To compute the likelihod function, we will assume the random variables $Y_{i}$ and $Y_{j}$ for any $i$ and any $j$ are independent. This means then $p(Y_{j}|Y_{i}) = p(Y_{j})$. 


The likelihood is 

\begin{align}
    \mathcal{L} &= \prod_{i=1}^{N} f(y_{i}|x_{i},\beta_{0},\beta_{1},\sigma^{2}) \\
    &= \prod_{i=1}^{N} \frac{1}{\sqrt{2\pi}\sigma} \exp \left\{- \frac{\left( y_{i} - [\beta_{0} + \beta_{1}x_{i}] \right)^{2}}{2\sigma^{2}} \right\}\\
    \mathcal{L}(\beta_{0},\beta_{1},\sigma^{2})&= \left(\frac{1}{\sqrt{2\pi}\sigma}\right)^{N} \exp \left\{- \sum_{i=1}^{N}\frac{\left( y_{i} - [\beta_{0} + \beta_{1}x_{i}] \right)^{2}}{2\sigma^{2}} \right\}\\ 
\end{align}

and the loglikelihood is 

\begin{align}
   \ell \ell =  \log \left[\mathcal{L}(\beta_{0},\beta_{1},\sigma^{2}) \right]&= \log \left [ \left(\frac{1}{\sqrt{2\pi}\sigma}\right)^{N} \exp \left\{- \sum_{i=1}^{N}\frac{\left( y_{i} - [\beta_{0} + \beta_{1}x_{i}] \right)^{2}}{2\sigma^{2}} \right\} \right ]\\ 
   &= N\log\left(\frac{1}{\sqrt{2\pi}\sigma}\right) - \sum_{i=1}^{N}\frac{\left( y_{i} - [\beta_{0} + \beta_{1}x_{i}] \right)^{2}}{2\sigma^{2}} \\
  \ell \ell(\beta_{0},\beta_{1},\sigma^{2})  &= -N\log\sqrt{2\pi}\sigma - \frac{1}{2\sigma^{2}} \sum_{i=1}^{N} \left( y_{i} - [\beta_{0} + \beta_{1}x_{i}] \right)^{2} \\
\end{align}

The above loglieklihood, when maximized for $\beta_{0}$,$\beta_{1}$, and $\sigma$ will return the maximum likelihod estimates for these parameters $\hat \beta_{0}$,$\hat \beta_{1}$, and $\hat \sigma$.

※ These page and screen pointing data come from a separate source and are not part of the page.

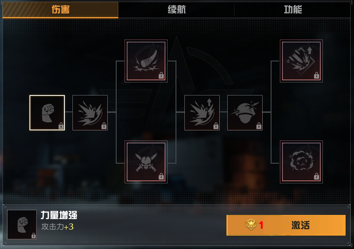Click the 攻击力+3 description text
This screenshot has height=249, width=354.
click(x=57, y=227)
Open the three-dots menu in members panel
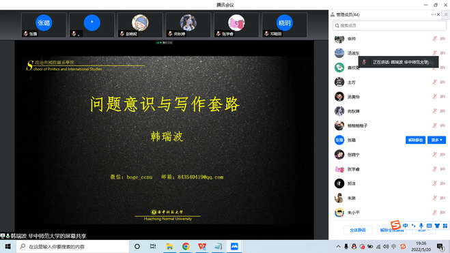 (433, 14)
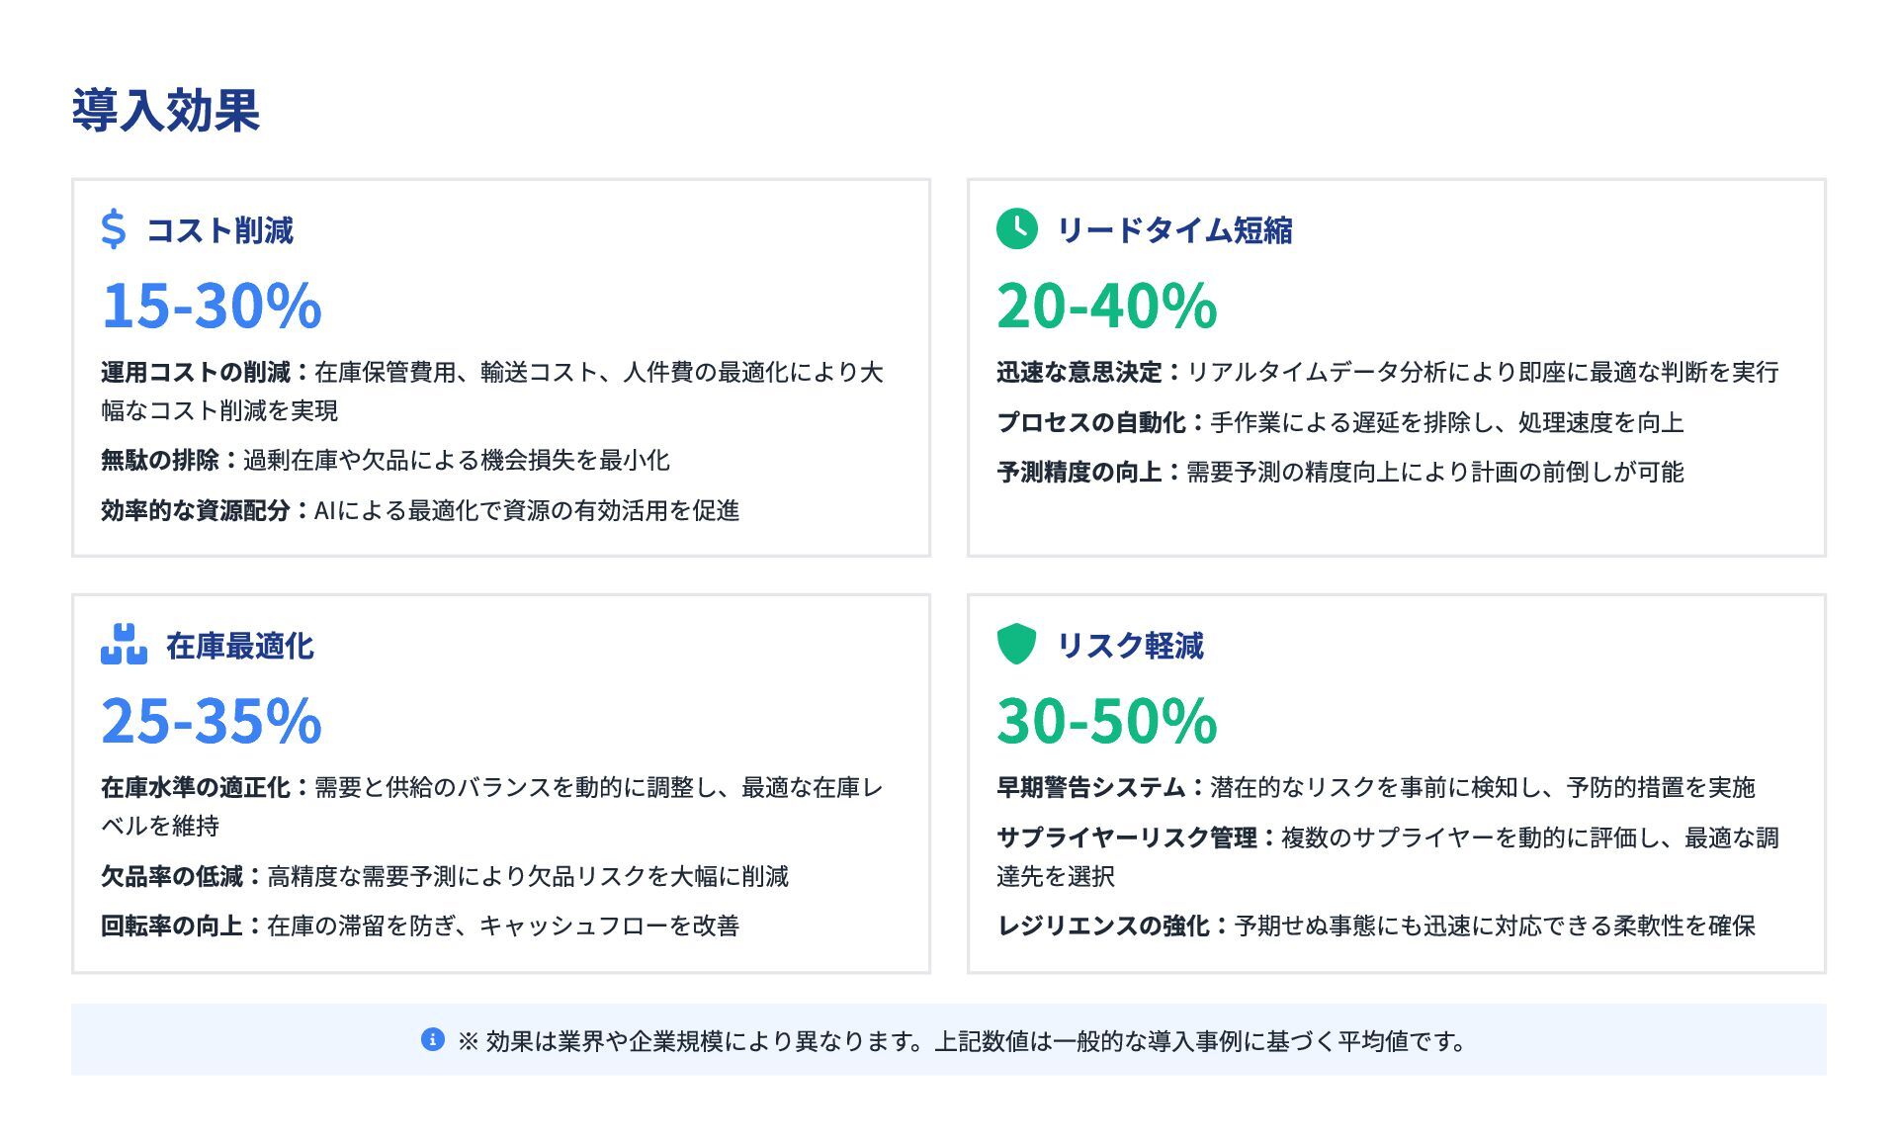Click the dollar sign icon
The image size is (1898, 1147).
[x=114, y=229]
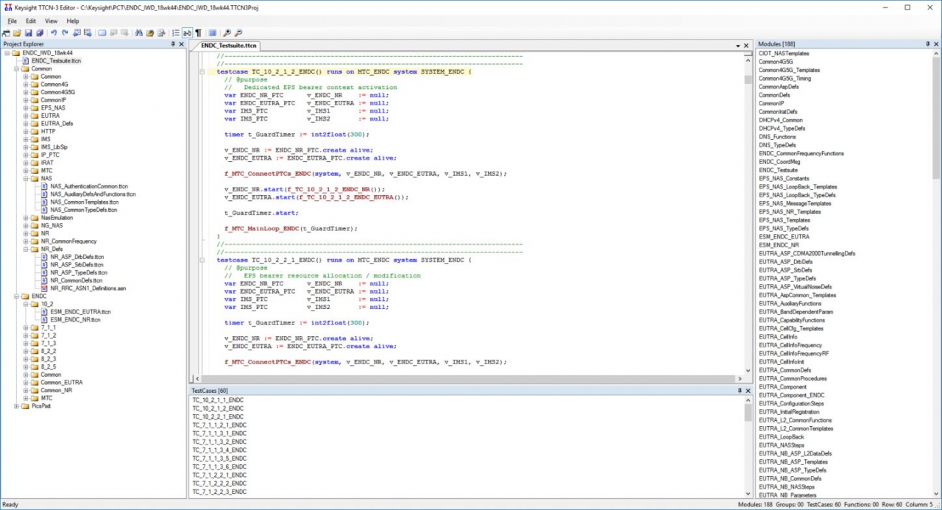Click the Save icon in the toolbar
Image resolution: width=942 pixels, height=510 pixels.
click(x=28, y=33)
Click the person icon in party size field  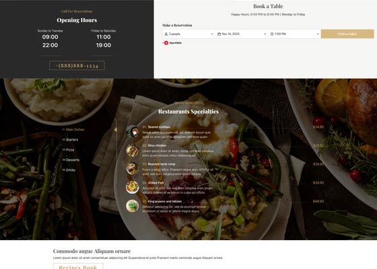click(x=166, y=34)
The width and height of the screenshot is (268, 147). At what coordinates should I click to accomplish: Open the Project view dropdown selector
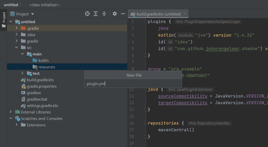coord(33,14)
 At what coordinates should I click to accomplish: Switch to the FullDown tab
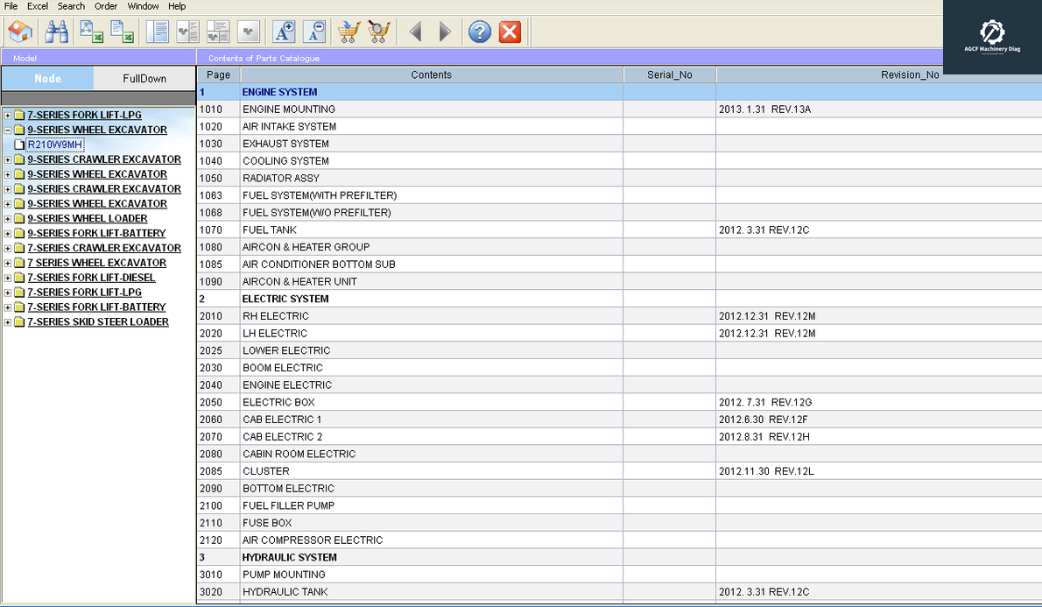coord(144,77)
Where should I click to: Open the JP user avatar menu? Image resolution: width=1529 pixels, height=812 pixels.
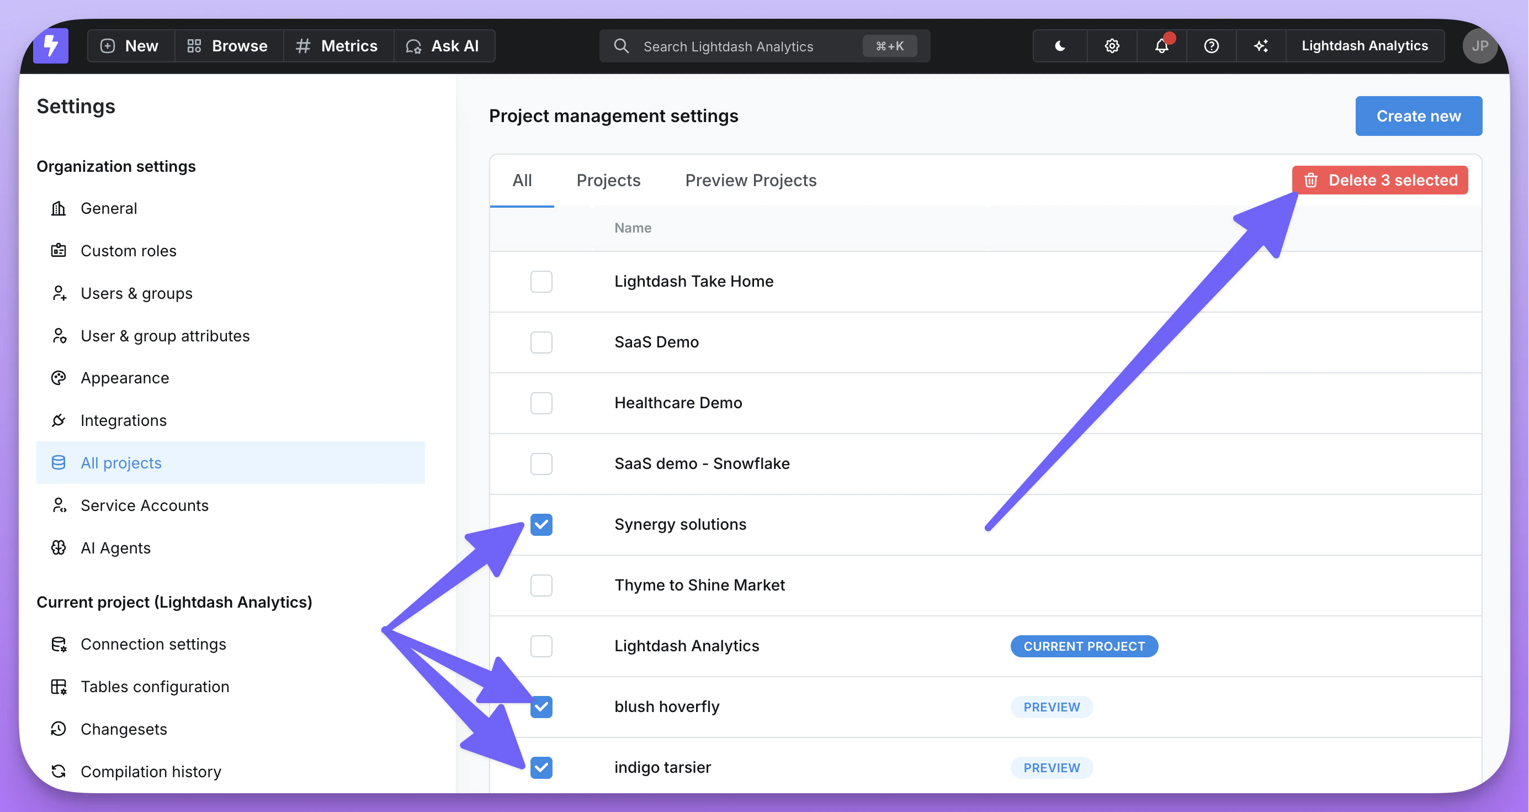(1479, 46)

With the above maximum likelihood estimates we could find the maximum likelihood esitmate of the expected value of $Y_{i}$, in other words we can compute the mle of  $E(Y_{i}|{x_{i}})$ as $E(Y_{i}|x_{i}) = \hat \beta_{0} + x_{i}\hat \beta_{1}$.

### Residual Sum Squares

In BSTA001 we talked about one intuitive way to find "optimal" $\beta_{0}$ and $\beta_{1}$ parameters.
That setup went as follows:

We would like to find parameters $\beta_{0}$ (the intercept) and $\beta_{1}$ (the slope) so that they are, in some sense, optimal. 
There are many different ways to define optimal. 
The most common method to define an optimal $\beta_{0}$ and $\beta_{1}$ for linear regression is least squares.

Given $N$ pairs $(x_{i},y_{i})$, a solution to the least squares equation is the pair $(\beta_{0},\beta_{1})$ such that

\begin{align}
    L(\beta_{0},\beta_{1}) =  \sum_{i=1}^{N} \left( y_{i} - \left[ \beta_{0} + \beta_{1}x_{i} \right]  \right)^{2}
\end{align}

We want to find $\beta_{0}$ and $\beta_{1}$ so that the squared **vertical** distance between any pair $(x_{i},y_{i})$ and our line is on average minimized. 

That is, we wish to find the pair ($\beta_{0}^{*}$, $\beta_{1}^{*}$) such that 

\begin{align}
    L(\beta_{0}^{*},\beta_{1}^{*}) \le L(\beta_{0},\beta_{1})
\end{align}

for all pairs $(\beta_{0},\beta_{1})$. 

Recall our equation for the loglikelihood 

\begin{align}
    \ell \ell(\beta_{0},\beta_{1},\sigma^{2})  &= -N\log\sqrt{2\pi}\sigma - \frac{1}{2\sigma^{2}} \sum_{i=1}^{N} \left( y_{i} - [\beta_{0} + \beta_{1}x_{i}] \right)^{2}
\end{align}

We see the same term $L(\beta_{0},\beta_{1})$ appear in the loglikelihood.
However, in the loglikelihood that term has a negative sign infront of it.
But to maximize $-L(\beta_{0},\beta_{1})$ is equivalent to minimizing $L(\beta_{0},\beta_{1})$, and so the least squares solution and the maximum likeliehood solution are the same.